In the records below, find the line that contains "Where should I". Retype that line and all the lines after it through the end, leaving out the pictures.
+++ Supplied material
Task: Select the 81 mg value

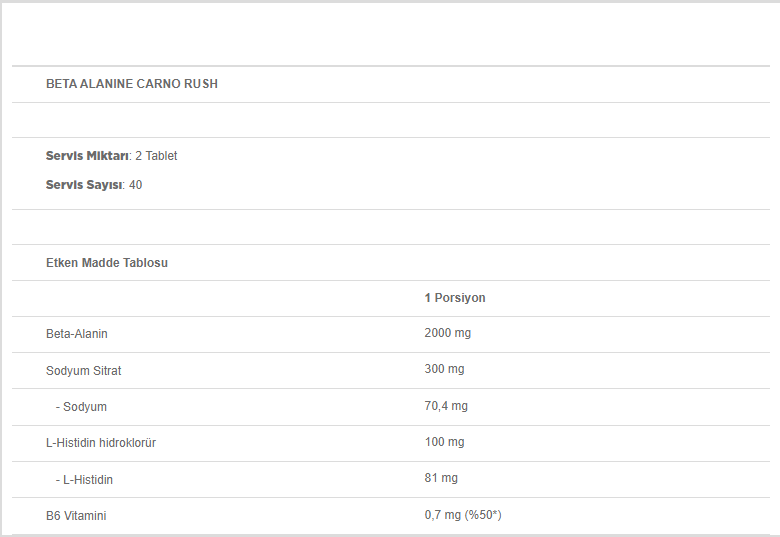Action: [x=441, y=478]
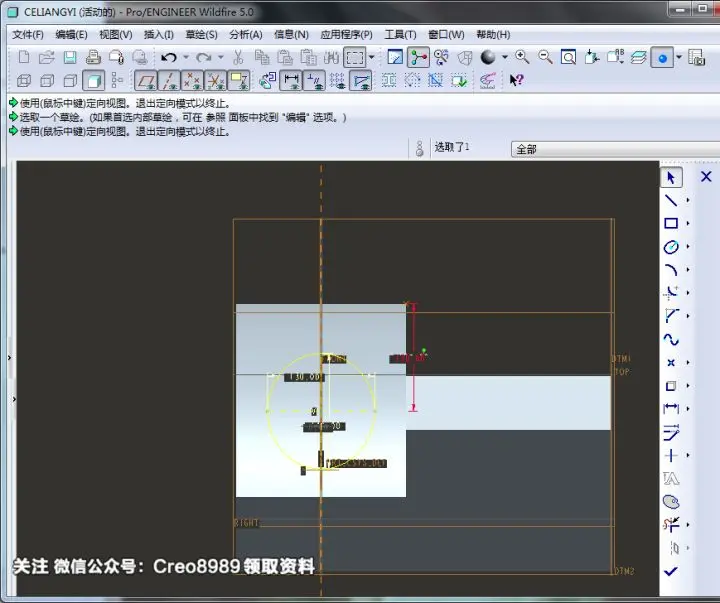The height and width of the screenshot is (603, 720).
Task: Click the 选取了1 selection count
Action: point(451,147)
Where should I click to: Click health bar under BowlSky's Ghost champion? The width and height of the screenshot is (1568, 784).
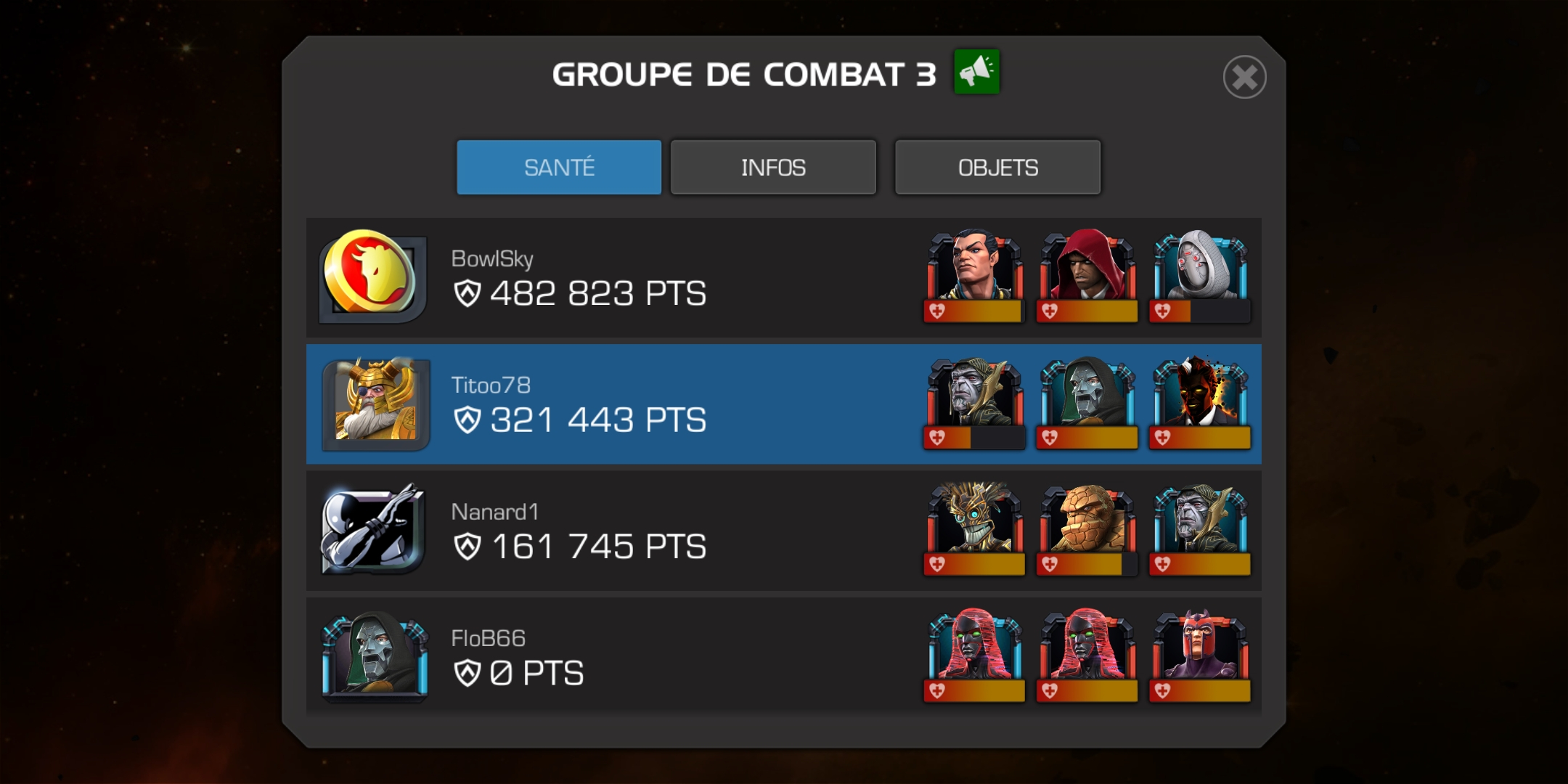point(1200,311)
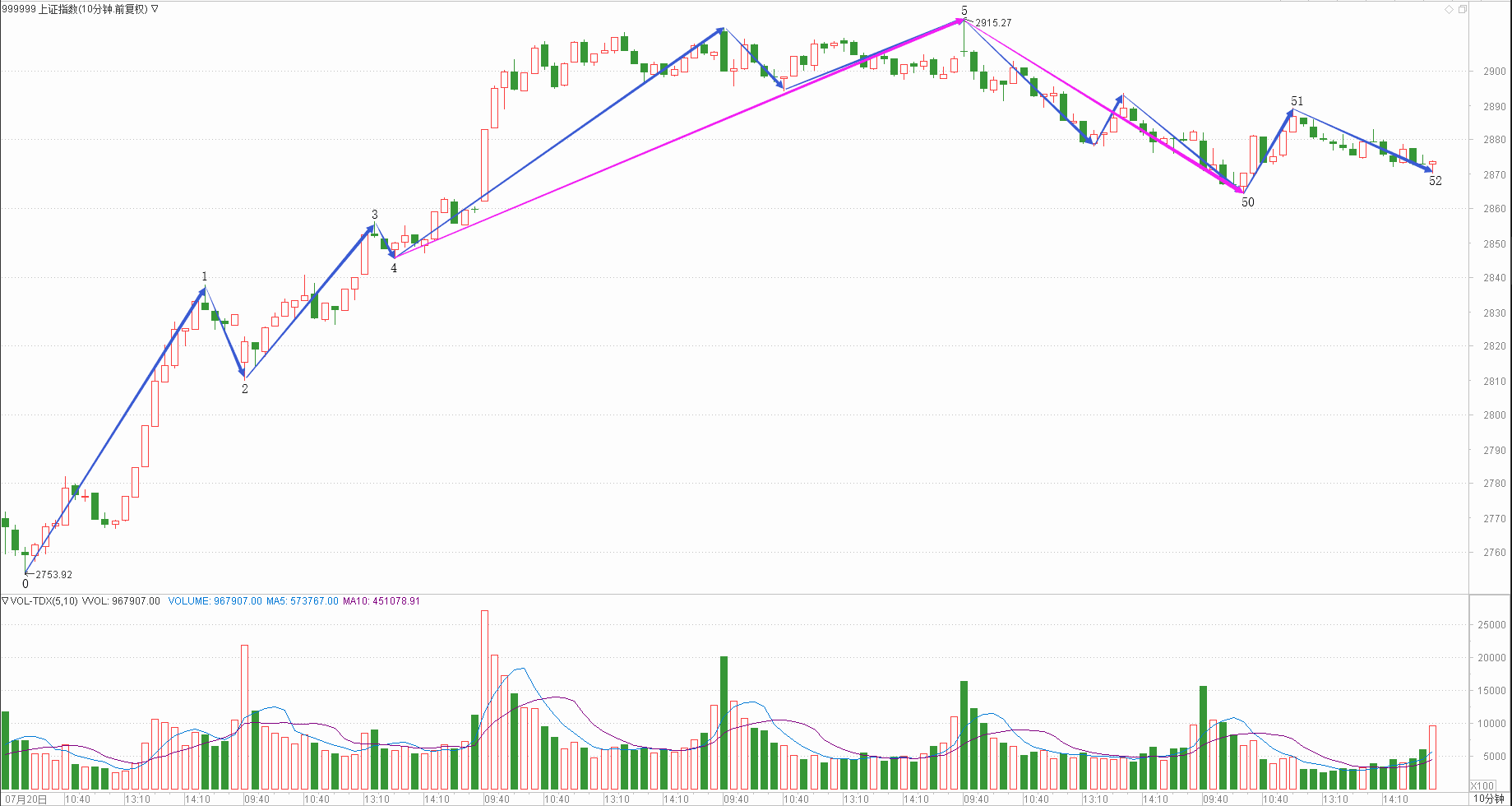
++++++
*Written solution*
Where should I click to: Click health bar under BowlSky's Ghost champion? The width and height of the screenshot is (1568, 784).
point(1200,311)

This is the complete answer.